How Not to Have Your Bike Stolen (Hint: Don’t Lock It!)

It’s been over a decade since I’ve had a bike stolen. I’ve developed a few habits that have helped prevent this; I don’t leave my bike in high-risk areas and I don’t lock my bike up in the same spot all the time, for example.  But by far the best one is that I avoid locking my bike up if at all possible!  This is counter-intuitive, but here’s why I believe this is important:

First, locks train you to leave your bike where it’s easily locked, not where it’s inherently secure.  For example, if you go to the drug store and think, “where should I lock my bike?”, you’ll look for a pole or bike rack on the street, where it’s a ripe target for any passing thief.  But if instead you ask, “where should I leave my bike?”, you’ll probably wheel it inside the store where you often don’t even need to lock it.  You’d be surprised how many businesses have convenient places to lean a bike, where it’s in sight of staff and customers.

Second, thieves are good at breaking locks, we all know this.  If you’re relying on a lock, you’re playing their game.  Sure, you can spend $50-$100 on a super-secure(???) lock, but how good will you be about using it?  It’s heavy, it’s cumbersome, you have to keep track of the key, it takes time to lock and unlock, it has a clunky chain that bangs up your paint job.  Locks are just generally a pain in the ass, and the more secure (read, “inconvenient”) they are, the less likely you’ll be to bother with them.  It’s a no-win situation.

Finally, a lock only secures your bike frame and wheels.  It doesn’t secure your seat, lights, water bottle, repair kit, pedals… or the dozen other easily removed items that comprise most of the value of your bike.
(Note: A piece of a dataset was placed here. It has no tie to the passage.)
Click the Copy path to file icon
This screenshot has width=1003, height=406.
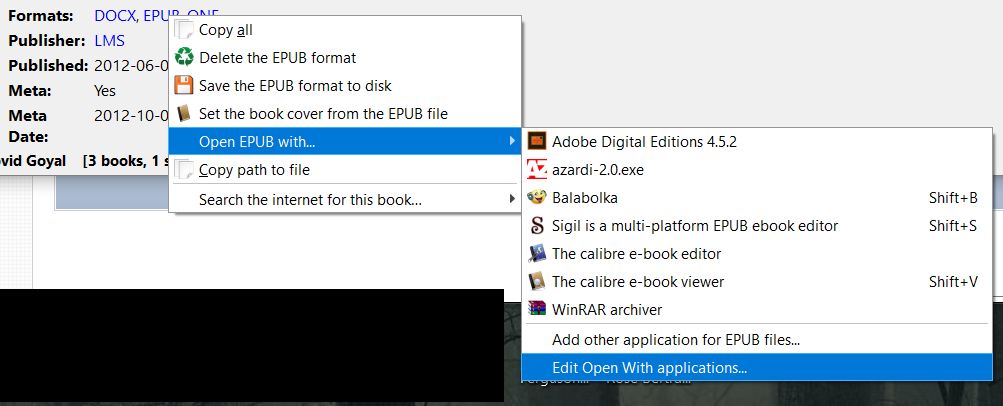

Just think of all the bike frames you’ve seen picked clean with the locks still on them!  So even with the best lock in the world, you’re only securing a couple of the slightly more important bits.

Mind you, I’m not saying you shouldn’t carry a lock.  They’re good to have as a last-choice option. But pick one that’s easy to carry and use (e.g. a decent combination-cable lock) so you have a better chance of having it and  using it when you need it.  But for heaven’s sake,  don’t trust it!